Friday, August 5, 2022 - by Gail Perry

The Big Soddy Creek Park will be getting a new pedestrian bridge to replace one that washed away. At the Thursday night Soddy Daisy Commission meeting a low bid of $57,316 was approved to pay for the 80-foot-long bridge that will cross the creek. There will be additional costs associated wit the installation, said City Manager Burt Johnson, but $100,000 was included in the 2023 budget for this project.

 

Soddy Daisy applied for a grant two years ago that it recently received.

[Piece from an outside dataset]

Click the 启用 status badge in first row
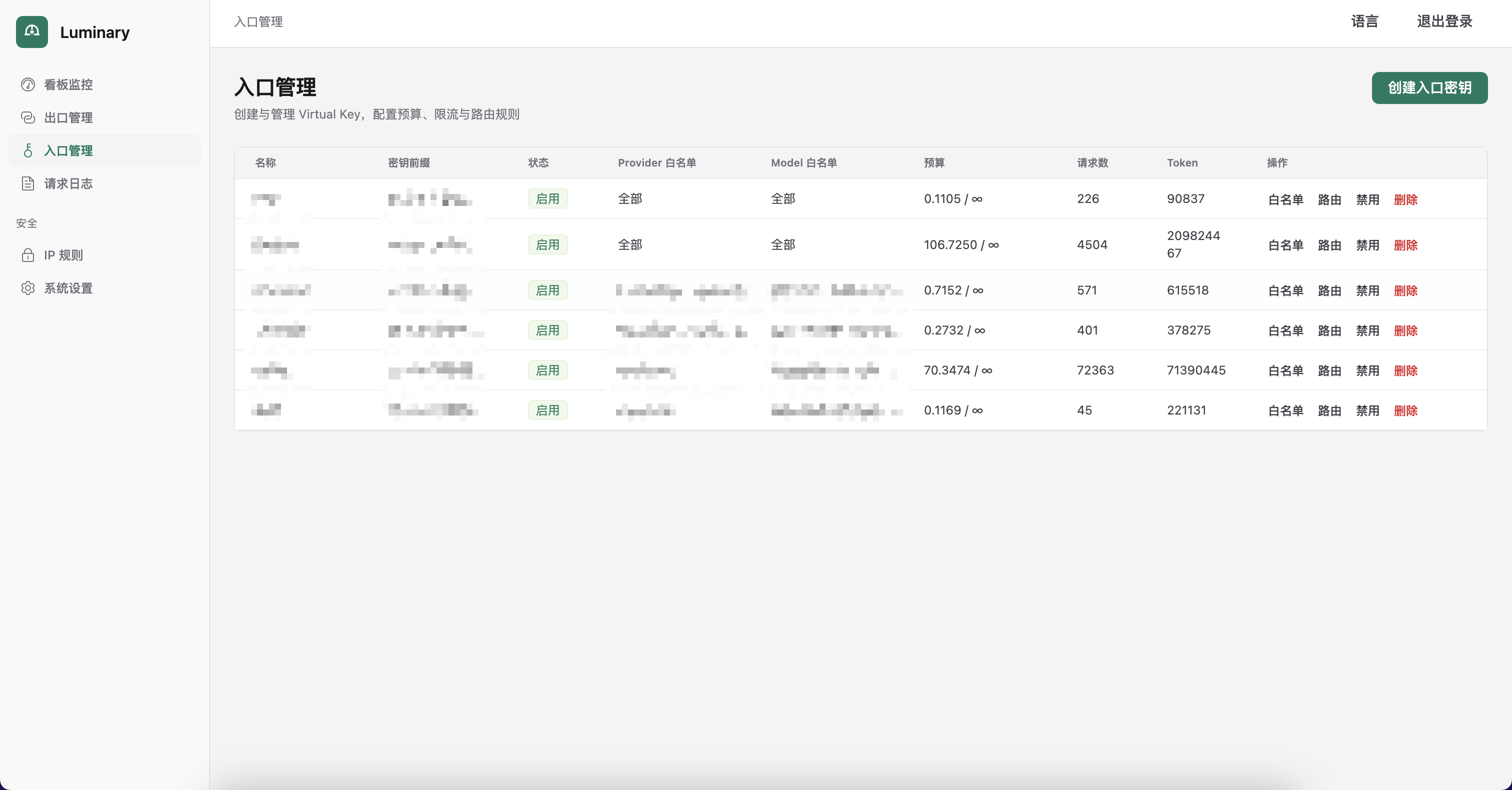[x=547, y=199]
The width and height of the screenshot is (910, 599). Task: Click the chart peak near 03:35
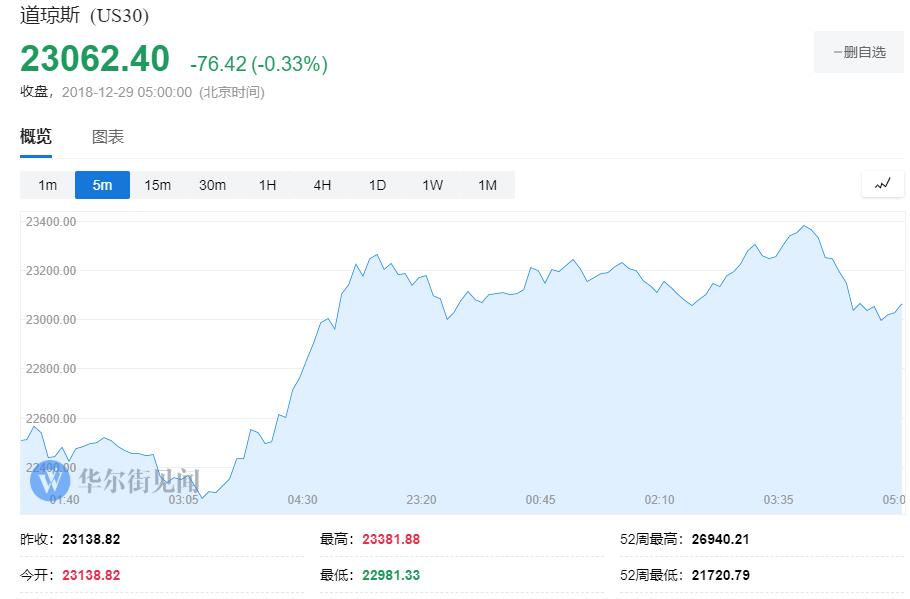pyautogui.click(x=804, y=226)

It is funded by the Federal Highway Administration and comes to the city through the Tennessee Department of Transportation with the city managing the project. The $350,000 grant will be used to update all signalization at Thrasher Pike and Montlake Roads, which both serve as feeder roads onto Dayton Pike. Mr. Johnson said in the two years it took to receive the grant, prices have increased, but the city has reserved $70,000 that can pay for the difference.

 

The commissioners authorized the city manager to outfit three new Dodge Durango SUVs with lighting, The new cars have been bought for the police department.

 

A large tract of land located at 12220 Dayton Pike has been rezoned by the owner in two phases. The roughly 27 total acres is expected to hold a new residential development of townhouses. The zoning was changed on the second portion of the property on Thursday night on the second and final reading. The change is from Rural Residential district and Agricultural district to R-TZ Residential Townhouse / Zero Lot Line District. Rezoning the entire property will allow it to be built as a single development in the future. Any large development that takes place would have to meet the city’s criteria.

 

Volunteers in Soddy Daisy continue to benefit people who live in the city and in surrounding communities. The Soddy Daisy Community Library was founded by Curtis Cecil and Kelly Fleming through their Kelcurt Foundation. It has become much more to the community than a library devoted to books. It functions more as a community center that has programs and activities nearly every day of the month. They are offering over 38 programs currently such as baking, woodworking, auto repair, art and gardening classes. A free food program that fed 1,000 kids this summer in partnership with the YMCA is just ending. There are free book Fridays where books are given away and there are story times and book clubs. The library also has special activities such as a Lego Dump and movie nights. The biggest event in August will be the “community elevation celebration,” WILD. TVA is joining the SDCL at Veterans Park from 5-8:30 p.m. when 23 non-profit organizations that provide support for Soddy Daisy will come together so people can find out what they offer. There will also be games, crafts, music, a scavenger hunt and the movie Jumanji starting at 9 p.m. on a giant outdoor screen.

 

Mr. Cecil told the commissioners that since it opened in the summer of 2018, he has asked nothing from the city but now he needs help. With the increasing activity and use of the library, more space is needed. The move to purchase a building failed to materialize earlier this year, so now the commissioners are being asked to keep a lookout for an abandoned building or property where a new library could be built.

 

Community volunteer Jim Stewart reported to the commission on the 5-k race and 1-mile run that will take place the day of the Fall Festival that volunteers are organizing for Oct. 15. He said plans are progressing with over 50 people already signed up to run and there are still two months to go. This includes six disabled athletes. There are also already many vendors and sponsors that will participate.

 

Commissioner Robert Cothran reported that the volunteer who is building a flag retirement area at Veterans Park, plans to begin work on it in the next couple of weeks. The commissioner also said the Vietnam Veterans of Soddy Daisy is in the process of organizing a project aimed at helping flood victims in Kentucky. The group will be asking for donations of money and materials. The veterans will match up to $3,000 of money that is donated. Supplies that the people who lost everything need include tools and cleaning materials. The goal is to help from six to 12 families. The group from Soddy Daisy will take the donations and personally hand them out.